Saved Templates that the users chooses to send from. Again, this is what Doc-Gen is for.
In-person signing
Signing rooms
Red-lining (full CLM)
Multilingual
Signer Authentication (although I’m sure it will be something I need to do soon).
Probably SMS authentication is the easiest for the signer.
Identity Verification Integration (but there are some companies that do need this level of feature, and just because they do, does not mean that they need a full CLM functionality).
Bulk e-Signing - sending out multiple documents at once to different people for e-Signing (some companies may need it, but I haven’t worked with that need).

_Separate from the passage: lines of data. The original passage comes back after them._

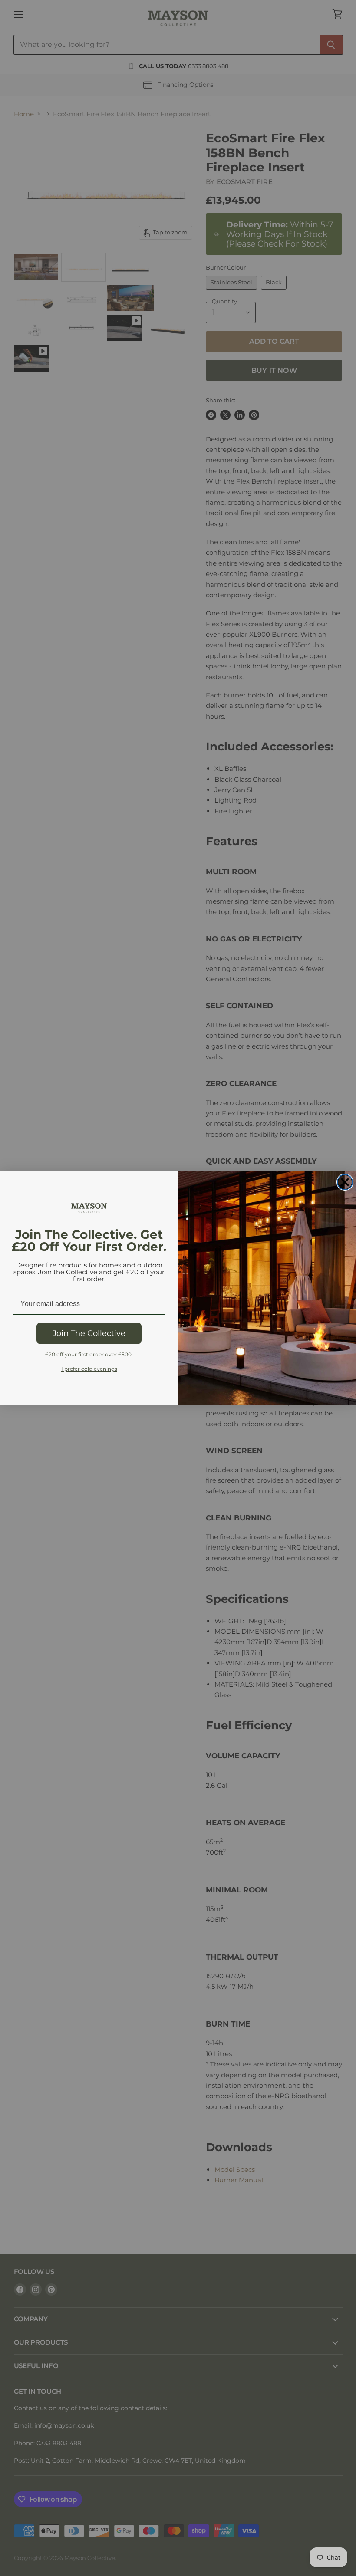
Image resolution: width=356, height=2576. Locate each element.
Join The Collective (89, 1333)
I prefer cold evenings (89, 1368)
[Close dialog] (345, 1182)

Signer Attachments - signers adding their own attachments
Payments integrated with signing.
NOTEs: Document Generation Requirements
Just noting these here because I’m having difficulty with a Doc Gen app and thinking they are missing basic functionality.
Formatting of dates in any format - no having to create fields to format dates, because Salesforce completely sucks at that.
Formatting currency in any format - bonus points for full excel style formatting where you can format for positive, negative and null values (I’ve never seen that though).
Formatting percentages - with or without decimals, and handling null (eg display as 0%).
Formatting numbers - with or without decimals, and handling nulls.
Conditionally displaying text - easy with Word, I just use Word formulas, but if your Doc Gen solution is not on Word, it needs to be easy and robust and allow for many conditional elements in the document.
Conditionally displaying paragraphs, sections, bulleted list points etc. Your conditional text is not always inline text, it could be whole paragraphs or even pages.
Displaying Images from merge fields - we are not in 1999 anymore - this must be a given. Including Re-sizing the images to fit the desired area.
Displaying HTML from within Salesforce - yes this is hard because Salesforce Rich Text fields suck badly, but you have to be able to do this, at least basically.